# symptoms of ethoxyquin??



## Hermie_Luver (Nov 13, 2005)

Hey everybody, I just joined. :grin: 

I have a 46 gallon fish tank, currently with 10 fish. I have had most of the fish in the tank for 1 to 2 years. The temperature is currently 74-78 degrees.

This is sort of a stupid question, but I have lost a Glo-lite yesterday and am now watching my Silver Hatchet die. I have had these fish for quite a while...this is a back to back death.

Although I am being quite suspicious, to me a back to back death is unusual. I also discovered that the food that I have been giving to my Gold Nugget Algae Eater has the preservative Ethoxyquin in it.

I am suspecting this food, because I feed my fish Hikari Blood Worms, with no Ethoxyquin.

What are the symptoms of Ethoxyquin poisoning? I want to make sure my fishies are OK. Are my fish just old? Or is it Ethoxyquin?


----------



## fish_doc (Jan 31, 2005)

Unfortunally that is used in many petfoods. Everything from dog and cat foods to cricket and fish food. 
It has been banned in foods for humans.

One thing it does is shut down kidneys and livers in test animals. This would create the inability to properly process foods into energy for the fish and get rid of the excess waste.

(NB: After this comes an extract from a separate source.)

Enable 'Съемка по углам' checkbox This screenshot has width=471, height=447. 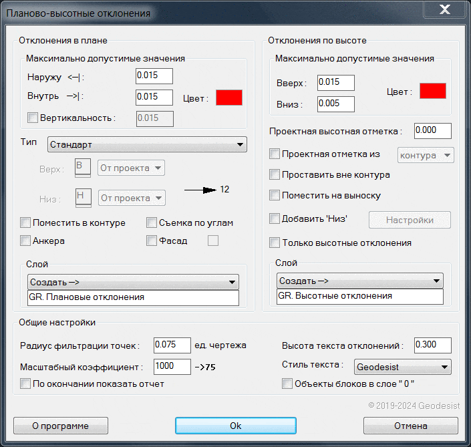pos(151,222)
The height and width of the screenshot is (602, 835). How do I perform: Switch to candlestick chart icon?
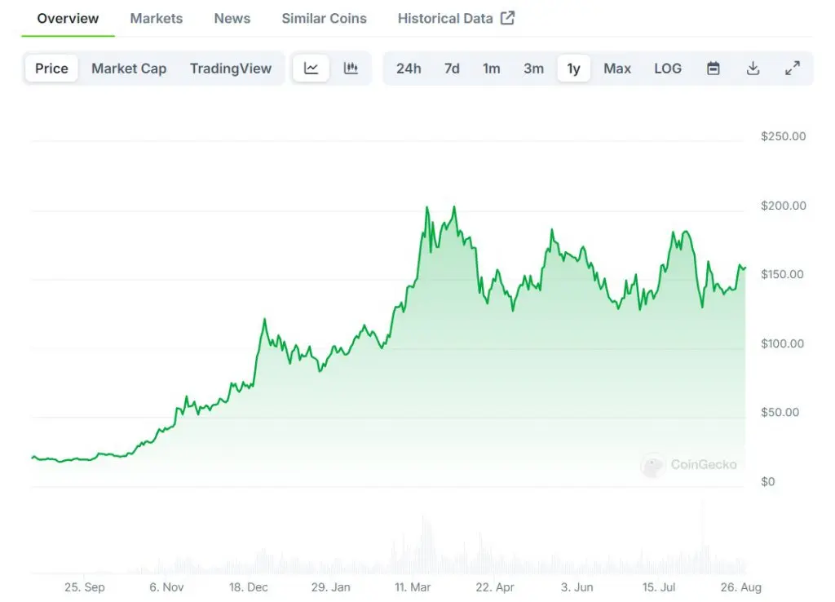point(351,69)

Typically the fish you mentioned can live 5 to 10 years. Have you checked your ammonia, nitrate, and nitrite levels?


----------



## Hermie_Luver (Nov 13, 2005)

The nitrates are usually below 16ppm. 

Nitrites and Ammonia: 0

PH is around 7.0 - 7.7


----------



## Hermie_Luver (Nov 13, 2005)

One thing I did forget to mention...

My Glo-lite died a slow and painful death... it was upside down and swimming in circles for 3 days.


----------



## fish_doc (Jan 31, 2005)

That is many times a sign of swim bladder problems. 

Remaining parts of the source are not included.